Una cosa es el derecho personal a la propia muerte, derecho que supone que cualquier persona puede libremente decidir poner fin a su vida por sus propias razones. Y que, para que ese derecho pueda ser efectivo, puede solicitar y recibir la ayuda externa necesaria, bien de un médico, de un familiar o de una empresa dedicada a ello.
Otra cosa es el derecho a la eutanasia que propone el PSOE. En este caso, el derecho consiste en uno a recibir la prestación pública médica de una muerte asistida, pero sólo en los casos concretos y tasados que la ley señala (ciertas situaciones objetivas de discapacidad o enfermedad) y con el sometimiento de la voluntad del sujeto que la reclama al control de una comisión de evaluación. Fuera de esos casos y fuera de ese cauce no existirá en el futuro derecho a poner fin a la propia vida y, por ello, si algún particular (familiar o no) ayuda a otro a morir por compasión esa ayuda seguirá estando castigada conforme al artículo 143 del Código Penal. El proyecto de ley es terminante al respecto (disposición final).
En este sentido, la propuesta de ley socialista modifica levemente ese artículo, pero lo hace sólo para exonerar de castigo a unas personas concretas: los médicos que actúen dentro de un proceso administrativo de eutanasia tal como el que regula la ley. Sólo ellos quedan exentos de pena por ayudar a morir a otra persona. Si la ayuda a morir se produce fuera del proceso regular allí establecido, o la prestan personas que no sean médicos, entonces se comete delito y la pena es incluso más grave que ahora porque desaparece la atenuante privilegiada de la compasión.
Para entendernos: si Ángel Hernández hiciera en un futuro bajo la nueva ley lo que hizo hace un año, sería castigado como reo del delito de ayuda al suicidio y con pena más grave que la actual. Naturalmente, se supone implícitamente que Ángel Hernández no tendría que haber ayudado a morir a su mujer si hubiera existido un cauce legal para obtener la eutanasia en un hospital. Es probable que así fuera, pero no es seguro para el 100% de los casos que pueden presentarse y que pueden crear zonas grises en las que una comisión de control no autorice la eutanasia por razones objetivas y sin embargo el enfermo quiera vehementemente morir. Mantener en estos casos la amenaza del Código Penal para quien ayude al suicida no parece muy respetuoso con la autonomía de la persona.

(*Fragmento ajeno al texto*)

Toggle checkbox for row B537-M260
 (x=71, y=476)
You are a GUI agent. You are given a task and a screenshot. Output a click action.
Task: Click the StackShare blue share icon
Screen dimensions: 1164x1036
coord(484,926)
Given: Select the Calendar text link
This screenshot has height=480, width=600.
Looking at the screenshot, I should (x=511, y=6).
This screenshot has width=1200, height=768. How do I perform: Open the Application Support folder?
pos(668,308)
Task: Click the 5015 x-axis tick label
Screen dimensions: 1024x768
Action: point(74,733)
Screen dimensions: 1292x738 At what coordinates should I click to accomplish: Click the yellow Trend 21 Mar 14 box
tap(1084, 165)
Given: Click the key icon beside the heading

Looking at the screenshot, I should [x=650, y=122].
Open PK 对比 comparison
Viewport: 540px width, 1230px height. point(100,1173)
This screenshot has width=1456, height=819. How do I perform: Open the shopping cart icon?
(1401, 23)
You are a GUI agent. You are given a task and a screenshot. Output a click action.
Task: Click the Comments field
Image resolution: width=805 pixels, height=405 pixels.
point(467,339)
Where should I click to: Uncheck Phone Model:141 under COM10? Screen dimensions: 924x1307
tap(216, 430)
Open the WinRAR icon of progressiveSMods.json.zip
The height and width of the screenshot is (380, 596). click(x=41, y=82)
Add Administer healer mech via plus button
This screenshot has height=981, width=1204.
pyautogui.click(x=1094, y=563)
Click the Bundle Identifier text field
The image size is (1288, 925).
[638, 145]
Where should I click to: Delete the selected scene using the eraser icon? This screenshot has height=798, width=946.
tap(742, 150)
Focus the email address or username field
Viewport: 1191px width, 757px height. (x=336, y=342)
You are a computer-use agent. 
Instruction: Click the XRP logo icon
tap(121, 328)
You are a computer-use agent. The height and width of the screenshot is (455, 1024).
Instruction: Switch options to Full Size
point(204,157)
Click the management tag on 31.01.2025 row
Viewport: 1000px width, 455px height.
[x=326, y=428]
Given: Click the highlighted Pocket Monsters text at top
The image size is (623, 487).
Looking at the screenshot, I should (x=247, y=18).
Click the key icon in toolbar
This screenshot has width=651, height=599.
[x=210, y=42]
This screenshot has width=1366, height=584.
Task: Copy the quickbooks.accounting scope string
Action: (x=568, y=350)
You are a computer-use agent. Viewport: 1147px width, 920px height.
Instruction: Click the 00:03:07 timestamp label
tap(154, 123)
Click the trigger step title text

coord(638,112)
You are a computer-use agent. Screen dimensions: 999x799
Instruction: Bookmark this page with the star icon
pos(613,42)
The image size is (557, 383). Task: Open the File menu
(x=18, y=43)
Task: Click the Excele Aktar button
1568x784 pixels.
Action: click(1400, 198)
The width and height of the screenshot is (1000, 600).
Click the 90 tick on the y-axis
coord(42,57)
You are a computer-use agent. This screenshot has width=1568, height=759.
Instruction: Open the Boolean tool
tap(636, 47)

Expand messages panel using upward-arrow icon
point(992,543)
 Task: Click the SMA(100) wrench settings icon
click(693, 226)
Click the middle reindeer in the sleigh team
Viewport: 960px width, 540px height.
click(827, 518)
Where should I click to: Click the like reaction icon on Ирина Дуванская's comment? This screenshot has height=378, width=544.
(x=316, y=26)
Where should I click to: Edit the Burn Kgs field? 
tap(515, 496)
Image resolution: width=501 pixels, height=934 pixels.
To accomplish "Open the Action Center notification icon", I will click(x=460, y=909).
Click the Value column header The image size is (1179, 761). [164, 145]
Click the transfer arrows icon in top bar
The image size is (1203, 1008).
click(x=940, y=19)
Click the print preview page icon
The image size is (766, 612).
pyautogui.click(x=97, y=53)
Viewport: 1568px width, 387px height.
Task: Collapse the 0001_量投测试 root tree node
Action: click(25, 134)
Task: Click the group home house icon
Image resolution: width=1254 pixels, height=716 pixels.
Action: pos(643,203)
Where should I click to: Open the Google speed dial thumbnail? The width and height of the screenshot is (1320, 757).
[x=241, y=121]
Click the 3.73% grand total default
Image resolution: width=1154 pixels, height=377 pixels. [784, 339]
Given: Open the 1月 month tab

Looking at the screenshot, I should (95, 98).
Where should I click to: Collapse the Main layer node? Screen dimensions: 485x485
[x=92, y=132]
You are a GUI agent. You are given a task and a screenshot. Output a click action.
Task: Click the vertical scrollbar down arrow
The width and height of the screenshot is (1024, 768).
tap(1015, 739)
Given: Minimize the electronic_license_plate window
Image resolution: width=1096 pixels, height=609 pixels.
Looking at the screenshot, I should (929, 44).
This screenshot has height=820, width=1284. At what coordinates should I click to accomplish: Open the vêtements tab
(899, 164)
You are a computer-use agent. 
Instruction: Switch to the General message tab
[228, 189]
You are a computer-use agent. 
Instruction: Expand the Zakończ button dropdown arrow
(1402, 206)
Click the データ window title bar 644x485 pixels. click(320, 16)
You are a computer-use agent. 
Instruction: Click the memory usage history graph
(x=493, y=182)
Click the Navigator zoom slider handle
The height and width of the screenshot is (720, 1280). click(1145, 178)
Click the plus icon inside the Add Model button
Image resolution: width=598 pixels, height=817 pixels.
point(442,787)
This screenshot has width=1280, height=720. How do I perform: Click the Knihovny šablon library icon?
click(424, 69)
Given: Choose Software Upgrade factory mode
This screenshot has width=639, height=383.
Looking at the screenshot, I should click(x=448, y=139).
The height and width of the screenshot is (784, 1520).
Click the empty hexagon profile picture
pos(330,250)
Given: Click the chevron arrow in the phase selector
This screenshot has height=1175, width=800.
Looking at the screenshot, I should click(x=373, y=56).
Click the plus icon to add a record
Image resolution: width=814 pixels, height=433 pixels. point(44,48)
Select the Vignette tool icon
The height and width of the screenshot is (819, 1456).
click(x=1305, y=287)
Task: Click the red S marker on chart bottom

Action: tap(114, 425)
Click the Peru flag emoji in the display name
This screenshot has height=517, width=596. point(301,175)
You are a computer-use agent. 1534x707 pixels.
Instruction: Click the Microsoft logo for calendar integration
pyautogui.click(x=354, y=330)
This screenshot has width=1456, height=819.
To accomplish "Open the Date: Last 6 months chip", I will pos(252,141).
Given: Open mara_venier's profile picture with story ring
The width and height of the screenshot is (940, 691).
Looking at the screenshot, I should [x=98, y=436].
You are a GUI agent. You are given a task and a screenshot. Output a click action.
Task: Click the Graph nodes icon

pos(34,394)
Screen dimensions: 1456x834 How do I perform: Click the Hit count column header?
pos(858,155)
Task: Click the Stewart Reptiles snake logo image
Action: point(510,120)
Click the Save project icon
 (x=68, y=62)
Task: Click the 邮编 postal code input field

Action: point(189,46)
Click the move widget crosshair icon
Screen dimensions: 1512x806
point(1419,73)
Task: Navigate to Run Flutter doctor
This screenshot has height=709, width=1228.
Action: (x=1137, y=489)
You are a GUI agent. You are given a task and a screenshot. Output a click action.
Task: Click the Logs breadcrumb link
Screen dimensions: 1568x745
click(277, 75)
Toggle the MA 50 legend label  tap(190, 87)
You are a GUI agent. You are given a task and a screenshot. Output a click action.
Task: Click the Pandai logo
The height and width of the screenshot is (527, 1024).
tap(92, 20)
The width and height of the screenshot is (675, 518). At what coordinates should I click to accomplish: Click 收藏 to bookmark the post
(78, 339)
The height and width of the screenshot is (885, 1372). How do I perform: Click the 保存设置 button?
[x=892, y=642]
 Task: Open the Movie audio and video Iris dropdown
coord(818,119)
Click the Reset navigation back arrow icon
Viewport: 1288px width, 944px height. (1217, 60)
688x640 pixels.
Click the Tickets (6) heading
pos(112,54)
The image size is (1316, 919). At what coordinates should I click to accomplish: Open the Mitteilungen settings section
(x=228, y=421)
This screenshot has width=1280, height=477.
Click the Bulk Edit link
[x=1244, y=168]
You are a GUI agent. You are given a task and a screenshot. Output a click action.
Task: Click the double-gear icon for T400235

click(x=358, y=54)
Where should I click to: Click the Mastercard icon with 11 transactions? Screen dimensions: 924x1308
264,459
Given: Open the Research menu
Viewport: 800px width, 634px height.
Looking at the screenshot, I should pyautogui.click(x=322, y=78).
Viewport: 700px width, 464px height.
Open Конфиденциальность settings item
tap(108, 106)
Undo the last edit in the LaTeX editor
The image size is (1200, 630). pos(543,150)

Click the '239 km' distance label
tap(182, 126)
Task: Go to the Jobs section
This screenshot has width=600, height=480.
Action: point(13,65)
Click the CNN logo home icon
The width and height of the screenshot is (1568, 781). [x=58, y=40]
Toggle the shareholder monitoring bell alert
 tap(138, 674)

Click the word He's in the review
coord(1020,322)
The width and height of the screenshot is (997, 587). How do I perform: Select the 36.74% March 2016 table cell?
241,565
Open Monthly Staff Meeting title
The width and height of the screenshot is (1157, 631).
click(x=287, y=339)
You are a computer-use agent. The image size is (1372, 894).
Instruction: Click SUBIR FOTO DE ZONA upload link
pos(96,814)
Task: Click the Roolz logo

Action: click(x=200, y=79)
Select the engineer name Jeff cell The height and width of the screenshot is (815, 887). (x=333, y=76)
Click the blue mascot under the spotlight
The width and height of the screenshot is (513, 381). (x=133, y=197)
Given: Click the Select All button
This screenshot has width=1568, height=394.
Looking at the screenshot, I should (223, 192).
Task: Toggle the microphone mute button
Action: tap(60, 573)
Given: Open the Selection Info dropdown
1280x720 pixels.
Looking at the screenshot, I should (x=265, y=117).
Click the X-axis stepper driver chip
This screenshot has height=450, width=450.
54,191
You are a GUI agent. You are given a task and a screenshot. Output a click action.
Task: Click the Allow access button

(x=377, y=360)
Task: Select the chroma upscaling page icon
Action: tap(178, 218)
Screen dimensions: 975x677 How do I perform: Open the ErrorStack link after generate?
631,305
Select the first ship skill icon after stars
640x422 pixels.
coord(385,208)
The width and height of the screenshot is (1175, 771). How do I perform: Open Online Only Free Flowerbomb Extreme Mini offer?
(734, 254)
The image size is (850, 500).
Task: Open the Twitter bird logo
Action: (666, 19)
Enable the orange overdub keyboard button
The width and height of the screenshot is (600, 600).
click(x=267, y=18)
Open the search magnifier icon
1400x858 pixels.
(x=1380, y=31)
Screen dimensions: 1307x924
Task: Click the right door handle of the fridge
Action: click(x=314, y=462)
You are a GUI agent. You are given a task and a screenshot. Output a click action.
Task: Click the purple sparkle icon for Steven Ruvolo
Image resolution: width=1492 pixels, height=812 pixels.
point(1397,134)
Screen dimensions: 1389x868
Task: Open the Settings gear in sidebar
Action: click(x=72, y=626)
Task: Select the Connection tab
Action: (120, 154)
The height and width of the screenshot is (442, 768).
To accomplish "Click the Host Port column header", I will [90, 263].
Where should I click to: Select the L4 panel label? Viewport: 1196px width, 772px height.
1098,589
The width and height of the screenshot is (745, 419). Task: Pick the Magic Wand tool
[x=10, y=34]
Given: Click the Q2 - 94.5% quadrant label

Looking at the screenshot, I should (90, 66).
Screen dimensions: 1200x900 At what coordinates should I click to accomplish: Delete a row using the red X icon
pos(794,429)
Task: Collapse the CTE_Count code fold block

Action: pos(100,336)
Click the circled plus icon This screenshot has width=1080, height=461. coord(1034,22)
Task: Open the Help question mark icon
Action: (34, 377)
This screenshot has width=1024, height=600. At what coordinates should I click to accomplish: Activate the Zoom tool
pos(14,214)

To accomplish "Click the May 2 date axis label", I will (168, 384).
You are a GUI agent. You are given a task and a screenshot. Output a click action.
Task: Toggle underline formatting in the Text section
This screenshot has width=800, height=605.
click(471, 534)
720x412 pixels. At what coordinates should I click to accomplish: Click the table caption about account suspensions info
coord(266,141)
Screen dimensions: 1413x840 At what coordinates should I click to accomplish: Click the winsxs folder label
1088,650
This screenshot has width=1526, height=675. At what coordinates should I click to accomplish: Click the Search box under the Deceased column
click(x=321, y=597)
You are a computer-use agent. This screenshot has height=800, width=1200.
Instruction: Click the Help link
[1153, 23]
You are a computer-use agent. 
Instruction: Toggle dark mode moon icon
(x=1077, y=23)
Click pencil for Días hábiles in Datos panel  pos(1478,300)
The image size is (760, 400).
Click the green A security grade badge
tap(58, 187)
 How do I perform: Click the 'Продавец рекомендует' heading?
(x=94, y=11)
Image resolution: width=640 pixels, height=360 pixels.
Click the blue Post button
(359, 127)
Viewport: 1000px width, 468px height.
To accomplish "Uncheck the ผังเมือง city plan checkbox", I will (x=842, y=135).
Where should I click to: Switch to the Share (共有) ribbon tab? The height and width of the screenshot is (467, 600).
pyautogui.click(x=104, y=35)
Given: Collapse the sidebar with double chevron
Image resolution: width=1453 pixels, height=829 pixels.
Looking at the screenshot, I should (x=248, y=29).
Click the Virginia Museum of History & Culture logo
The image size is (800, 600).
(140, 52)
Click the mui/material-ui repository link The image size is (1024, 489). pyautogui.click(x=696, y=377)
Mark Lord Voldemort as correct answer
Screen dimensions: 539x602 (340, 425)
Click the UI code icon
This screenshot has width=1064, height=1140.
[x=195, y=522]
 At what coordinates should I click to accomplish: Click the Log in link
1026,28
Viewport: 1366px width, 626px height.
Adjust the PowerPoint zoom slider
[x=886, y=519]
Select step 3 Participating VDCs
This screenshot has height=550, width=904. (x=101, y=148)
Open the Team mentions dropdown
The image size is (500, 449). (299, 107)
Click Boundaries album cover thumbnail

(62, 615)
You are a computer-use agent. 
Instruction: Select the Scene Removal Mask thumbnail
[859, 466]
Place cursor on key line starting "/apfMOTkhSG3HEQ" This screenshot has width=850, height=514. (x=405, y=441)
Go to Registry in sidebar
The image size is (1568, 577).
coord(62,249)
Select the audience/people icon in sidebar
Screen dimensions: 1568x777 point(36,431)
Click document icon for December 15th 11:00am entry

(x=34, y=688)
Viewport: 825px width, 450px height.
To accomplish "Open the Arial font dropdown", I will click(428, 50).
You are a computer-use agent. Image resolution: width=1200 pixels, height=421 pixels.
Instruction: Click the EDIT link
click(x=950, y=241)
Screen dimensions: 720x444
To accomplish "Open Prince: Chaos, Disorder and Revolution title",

Porque, al final, la cuestión va de eso, va de libertad personal. El proyecto presentado por los socialistas va en la buena dirección, sin duda, y es un paso adelante en el proceso de admitir esa libertad incluso a la hora de disponer de la propia vida. Pero es todavía pacato, aunque se disfrace de prudente. Thomas Szasz escribía hace ya años que en buena medida «la enfermedad es en nuestras sociedades contemporáneas una categoría estratégica», por cuanto una vez que se califica un estado como «enfermedad» o un sujeto como «enfermo» queda legitimada la más amplia intervención sobre esa materia o en la vida de ese sujeto, con la finalidad declarada de su curación o alivio. Noble intervención, sin duda, pero no por ello menos intervención.
En este proyecto de ley se recae en ese tipo de uso de la enfermedad como categoría limitante de la libertad individual, pues no se permite disponer de la propia vida sino en situaciones de enfermedad y con control de los administradores expertos de ese estado. Se usa la de enfermedad como condición objetiva desde la cual conceder o denegar a una persona lo que ésta desea, y el juicio del profesional que administra esa categoría se sobrepone al de la persona incluso en el momento de decidir sobre el final de su vida. Vamos, que queda camino por andar.